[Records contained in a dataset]
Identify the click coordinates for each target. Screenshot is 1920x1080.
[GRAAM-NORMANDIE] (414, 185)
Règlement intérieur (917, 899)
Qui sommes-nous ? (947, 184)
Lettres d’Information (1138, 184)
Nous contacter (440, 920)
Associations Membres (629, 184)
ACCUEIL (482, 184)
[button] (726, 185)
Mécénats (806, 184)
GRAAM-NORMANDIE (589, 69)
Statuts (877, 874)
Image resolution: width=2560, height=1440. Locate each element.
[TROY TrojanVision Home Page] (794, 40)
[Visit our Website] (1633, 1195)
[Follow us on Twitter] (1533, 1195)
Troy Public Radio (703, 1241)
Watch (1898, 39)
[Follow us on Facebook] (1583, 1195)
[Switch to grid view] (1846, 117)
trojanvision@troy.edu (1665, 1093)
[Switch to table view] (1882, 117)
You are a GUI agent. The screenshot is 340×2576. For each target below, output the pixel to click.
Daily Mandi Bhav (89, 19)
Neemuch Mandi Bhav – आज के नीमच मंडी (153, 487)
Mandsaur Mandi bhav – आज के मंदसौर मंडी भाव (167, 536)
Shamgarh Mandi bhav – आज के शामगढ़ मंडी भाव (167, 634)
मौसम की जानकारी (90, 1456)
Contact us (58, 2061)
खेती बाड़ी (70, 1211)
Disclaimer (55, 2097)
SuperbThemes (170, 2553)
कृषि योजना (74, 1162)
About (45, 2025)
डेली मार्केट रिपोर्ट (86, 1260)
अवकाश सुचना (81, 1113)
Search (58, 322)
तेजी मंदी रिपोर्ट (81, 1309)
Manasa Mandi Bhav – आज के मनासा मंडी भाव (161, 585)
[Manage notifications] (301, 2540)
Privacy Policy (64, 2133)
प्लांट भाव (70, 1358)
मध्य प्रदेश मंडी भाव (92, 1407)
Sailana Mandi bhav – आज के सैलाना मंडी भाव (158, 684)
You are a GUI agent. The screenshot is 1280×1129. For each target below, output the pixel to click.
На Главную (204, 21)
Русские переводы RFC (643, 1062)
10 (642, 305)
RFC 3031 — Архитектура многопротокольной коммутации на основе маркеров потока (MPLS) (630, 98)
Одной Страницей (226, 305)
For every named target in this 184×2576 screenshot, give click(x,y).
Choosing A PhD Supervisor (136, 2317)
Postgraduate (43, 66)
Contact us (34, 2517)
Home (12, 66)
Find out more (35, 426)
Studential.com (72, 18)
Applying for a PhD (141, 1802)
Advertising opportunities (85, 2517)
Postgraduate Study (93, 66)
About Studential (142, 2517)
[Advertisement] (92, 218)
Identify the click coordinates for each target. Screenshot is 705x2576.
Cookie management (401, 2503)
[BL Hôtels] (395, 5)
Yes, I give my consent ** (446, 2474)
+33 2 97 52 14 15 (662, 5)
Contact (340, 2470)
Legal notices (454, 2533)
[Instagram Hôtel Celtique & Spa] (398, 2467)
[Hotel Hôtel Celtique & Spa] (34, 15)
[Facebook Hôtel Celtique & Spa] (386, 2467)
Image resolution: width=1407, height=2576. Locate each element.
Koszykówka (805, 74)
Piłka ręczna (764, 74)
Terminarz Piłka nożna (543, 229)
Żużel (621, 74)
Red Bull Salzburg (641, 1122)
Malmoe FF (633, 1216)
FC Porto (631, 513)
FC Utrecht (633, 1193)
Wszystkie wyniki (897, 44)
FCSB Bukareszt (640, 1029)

The problem :: Only lines containing the string "Locate" are needed. Pull each of them out of the records above.

Worked solution ::
Image resolution: width=2560, height=1440. Locate each element.
Image resolution: width=1407, height=2576. Locate each element.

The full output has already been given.